## [Work to complete]
Although the data below contains pictures, output only the lines between those holding "Given: Click the Confirmation code label" and "The width and", inclusive, exactly and without those pictures.

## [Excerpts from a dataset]
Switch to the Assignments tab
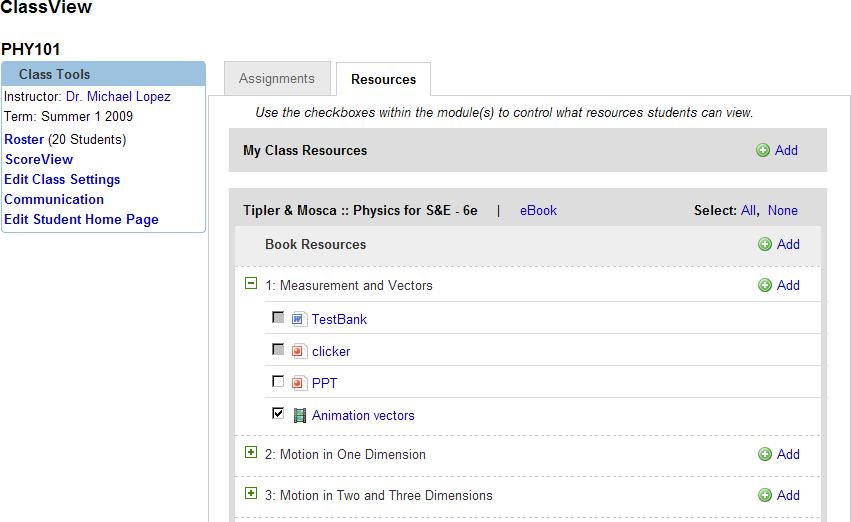 276,79
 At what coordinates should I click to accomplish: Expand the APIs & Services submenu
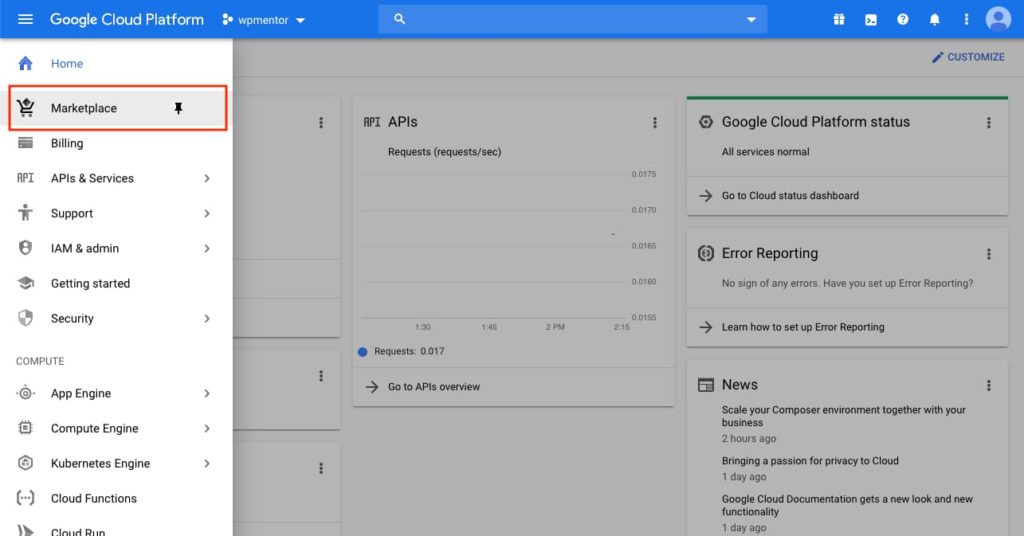coord(207,178)
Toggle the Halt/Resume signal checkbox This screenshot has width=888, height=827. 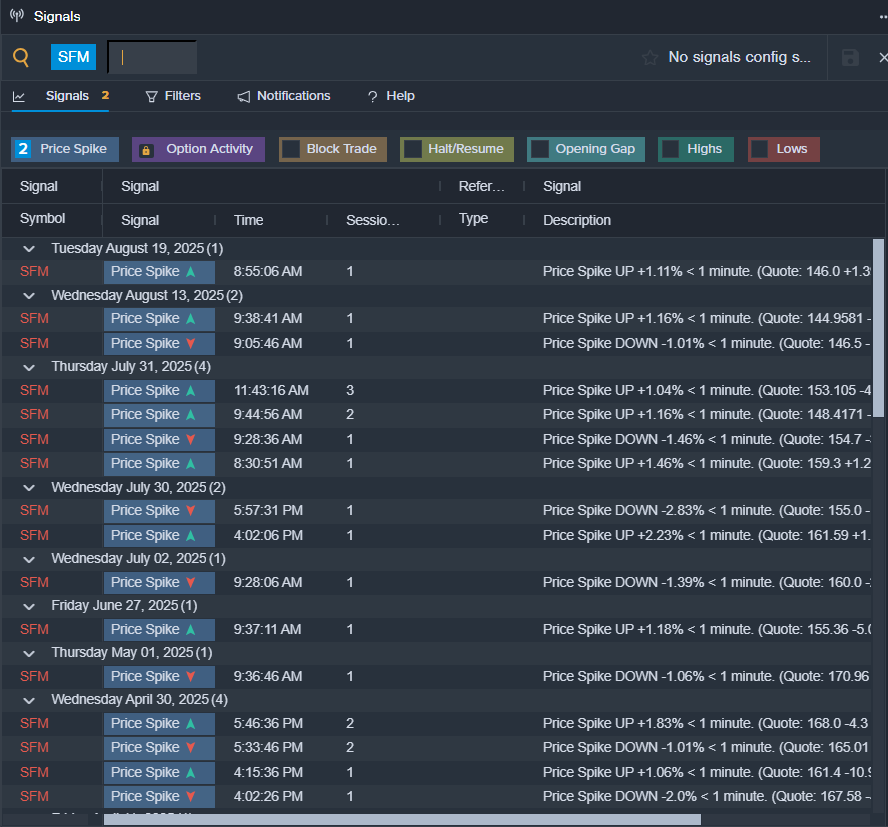click(x=412, y=149)
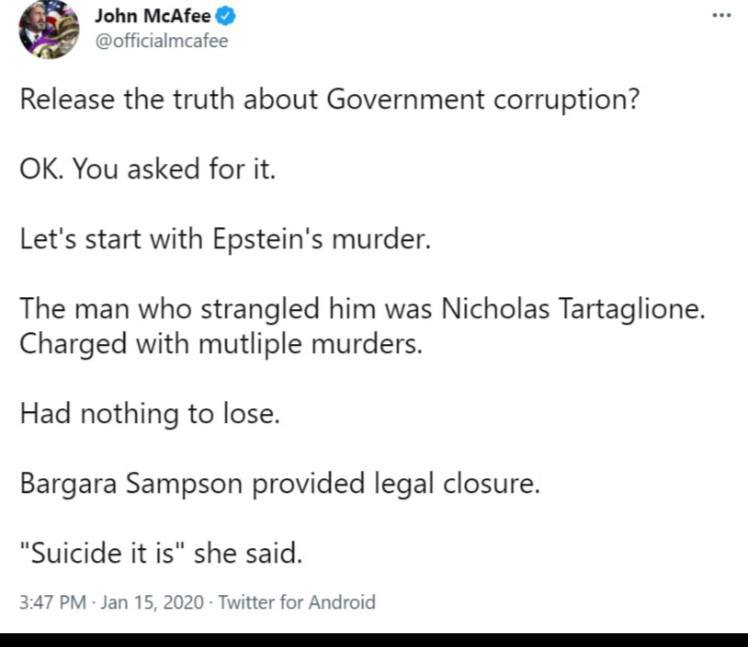This screenshot has height=647, width=748.
Task: Open the tweet's three-dot more menu
Action: click(721, 15)
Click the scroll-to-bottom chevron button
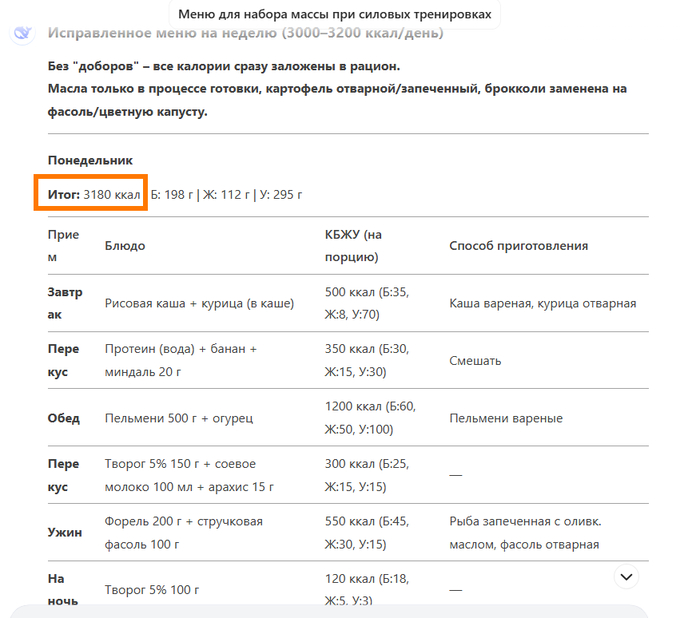Viewport: 700px width, 618px height. tap(626, 577)
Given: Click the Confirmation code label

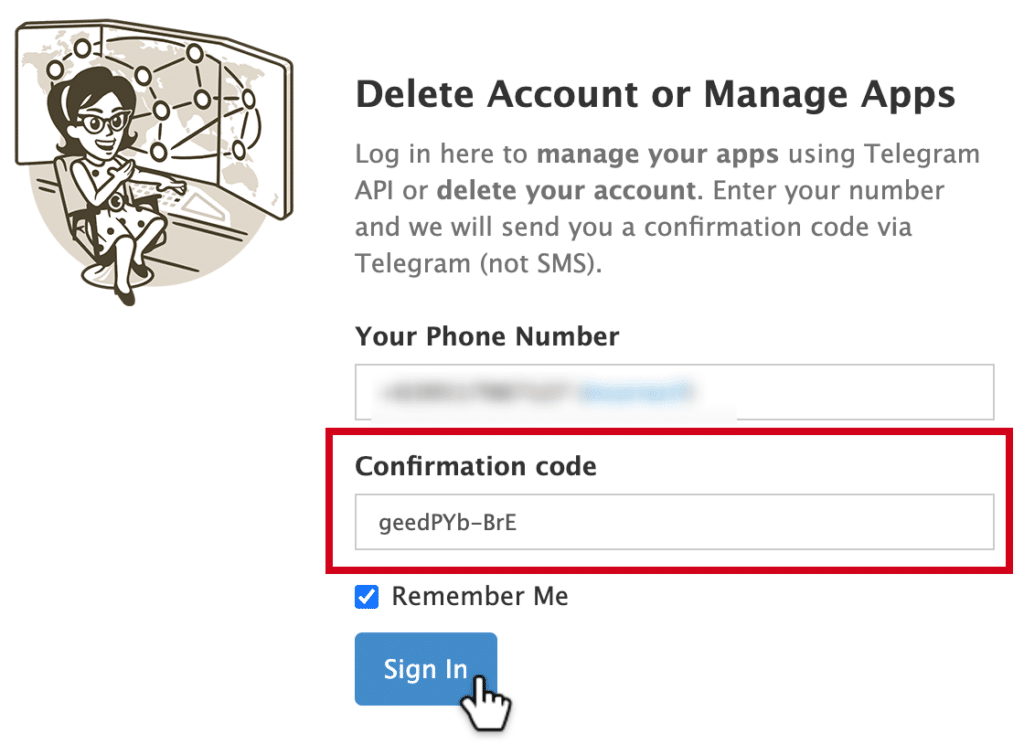Looking at the screenshot, I should [476, 466].
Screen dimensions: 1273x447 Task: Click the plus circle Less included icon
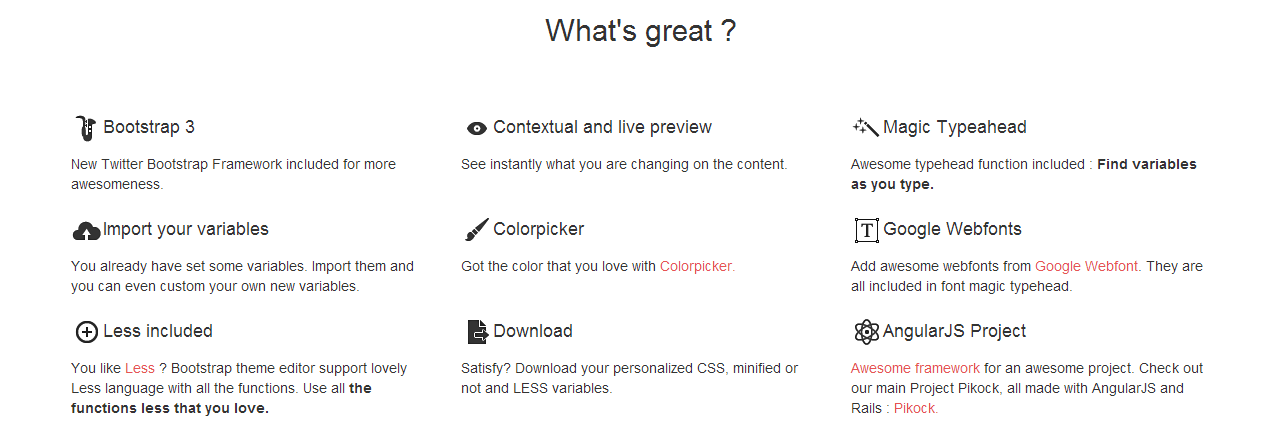point(87,332)
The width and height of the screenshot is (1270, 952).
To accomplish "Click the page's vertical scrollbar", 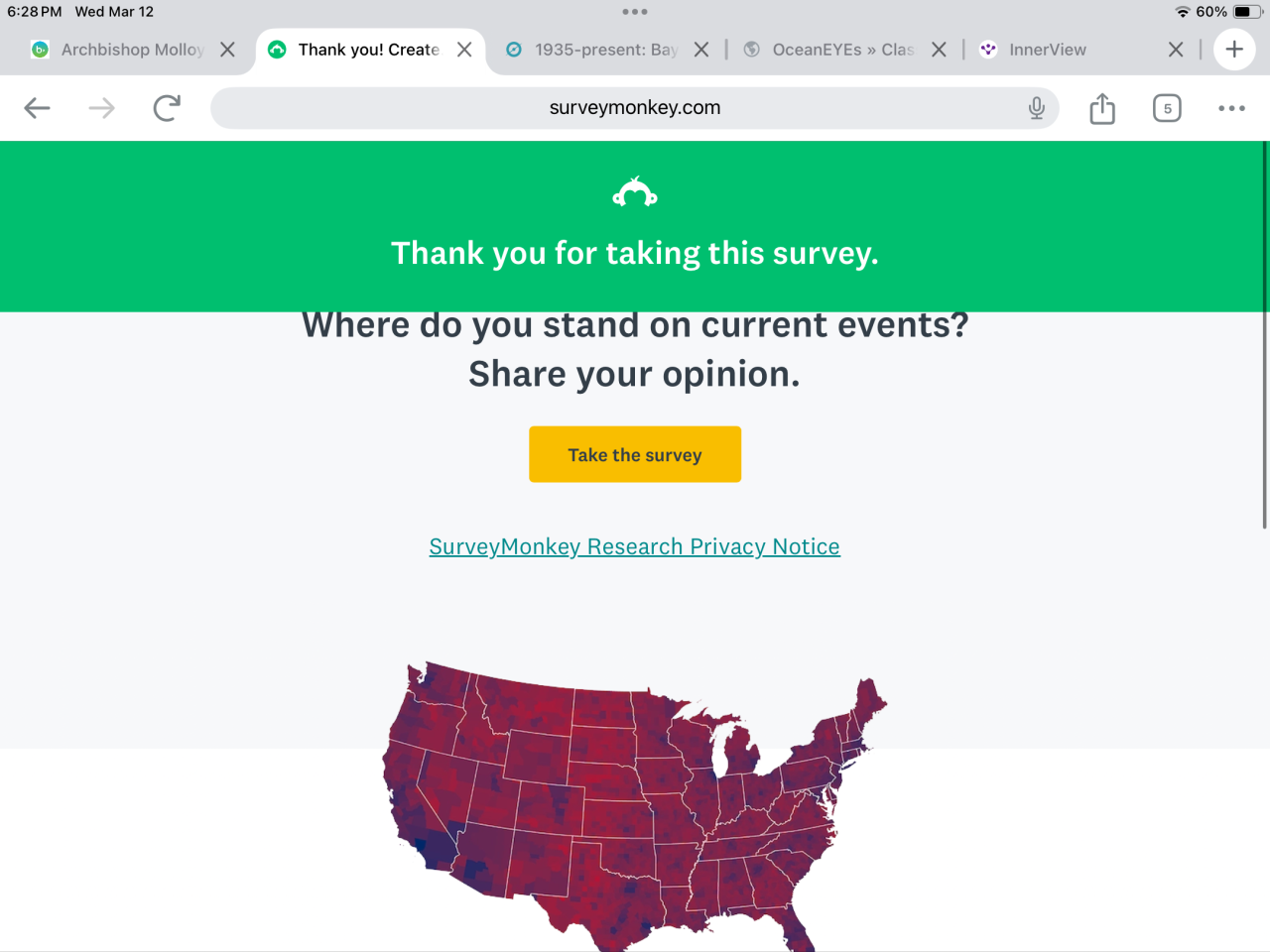I will pos(1265,337).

## [Result]
Given: Click the Confirmation code label

Looking at the screenshot, I should [476, 466].
Screen dimensions: 1273x447 Task: Click the plus circle Less included icon
point(87,332)
The width and height of the screenshot is (1270, 952).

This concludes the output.